Civil rights groups and public defenders still weren’t pleased by Commissioner Shea’s new plan.

“The NYPD’s weak and cynical proposal does nothing to protect New Yorkers from genetic stop and frisk,” The Legal Aid Society’s DNA Unit Supervising Attorney Terri Rosenblatt told the Brooklyn Daily Eagle.

“Under their plan, surreptitious DNA sampling and DNA dragnets from people who haven’t been convicted of any crime will still run rampant,” Rosenblatt declared. “Their vague suggestion that they will agree to expunge some samples provides little comfort to our clients — including kids as young as 12 — who are among the tens of thousands of people in the OCME index now or may be in the future.”

Rosenblatt told The New York Times that since law enforcement officers cannot be trusted to follow through with their assertions, another government agency should be tasked with overseeing the database expungement.

“Our lawmakers should step in with real control and oversight of the N.Y.P.D. and act to ban unlawful and unregulated DNA collection,” she said. “All New Yorkers should reject anything less.”

Queens Councilmember Donovan Richards, chair of the City Council’s Committee on Public Safety, said that police use DNA-collecting “dragnets” to target minorities, the Brooklyn Daily Eagle reported.

“We don’t know how often these dragnets occur.
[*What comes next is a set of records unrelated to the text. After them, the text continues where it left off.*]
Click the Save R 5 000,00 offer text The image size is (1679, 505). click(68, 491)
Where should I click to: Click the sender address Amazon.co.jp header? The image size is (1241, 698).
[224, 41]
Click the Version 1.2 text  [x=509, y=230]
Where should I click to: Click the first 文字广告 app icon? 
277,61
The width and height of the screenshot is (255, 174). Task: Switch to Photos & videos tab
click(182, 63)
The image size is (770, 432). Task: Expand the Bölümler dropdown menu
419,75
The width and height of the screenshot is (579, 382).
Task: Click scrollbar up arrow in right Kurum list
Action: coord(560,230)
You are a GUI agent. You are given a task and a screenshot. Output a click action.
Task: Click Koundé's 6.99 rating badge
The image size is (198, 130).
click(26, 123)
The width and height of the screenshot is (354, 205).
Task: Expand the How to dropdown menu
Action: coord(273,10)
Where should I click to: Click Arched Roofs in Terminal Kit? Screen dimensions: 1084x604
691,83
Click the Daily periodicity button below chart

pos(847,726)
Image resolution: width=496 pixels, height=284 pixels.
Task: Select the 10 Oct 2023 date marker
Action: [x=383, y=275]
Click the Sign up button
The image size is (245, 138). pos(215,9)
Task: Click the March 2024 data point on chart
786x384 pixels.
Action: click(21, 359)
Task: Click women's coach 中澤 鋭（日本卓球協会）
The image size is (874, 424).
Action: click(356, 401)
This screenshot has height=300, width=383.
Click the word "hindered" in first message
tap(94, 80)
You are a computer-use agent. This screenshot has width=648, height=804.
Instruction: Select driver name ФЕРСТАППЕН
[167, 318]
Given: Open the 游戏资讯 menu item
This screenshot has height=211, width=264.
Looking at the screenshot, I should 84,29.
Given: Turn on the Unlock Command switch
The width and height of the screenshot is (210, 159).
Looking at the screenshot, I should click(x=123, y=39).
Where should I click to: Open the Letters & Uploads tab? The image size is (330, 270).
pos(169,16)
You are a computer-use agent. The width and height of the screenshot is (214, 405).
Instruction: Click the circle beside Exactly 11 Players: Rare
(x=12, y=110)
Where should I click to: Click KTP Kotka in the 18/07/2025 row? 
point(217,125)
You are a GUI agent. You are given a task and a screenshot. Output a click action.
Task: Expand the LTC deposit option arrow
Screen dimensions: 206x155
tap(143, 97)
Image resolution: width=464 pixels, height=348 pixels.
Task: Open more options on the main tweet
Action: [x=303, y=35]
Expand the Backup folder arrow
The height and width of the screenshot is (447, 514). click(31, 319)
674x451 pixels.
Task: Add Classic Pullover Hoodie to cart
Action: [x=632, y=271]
But I can guarantee that if we look, a large number are happening in black and brown neighborhoods,” Richards alleged. “I think the public should be outraged.”

The councilman said that the new DNA database policy “is a step in the right direction” but that “more needs to be done,” The New York Times reported.

“This idea is half-baked,” he told the paper. “It still affects black and brown people disproportionately, people who have not been convicted of anything.”

Commissioner Shea said he hopes that the database overhaul will help establish trust between the NYPD and citizens.

“As a Department, we have reformed policies and practices to support a system that is fair and effective while also cultivating trust with the community,” he said in a statement to The New York Times. “These changes are common sense and incorporate feedback we have gathered without compromising the ability for officers to successfully identify criminals, build strong cases and bring justice for victims.”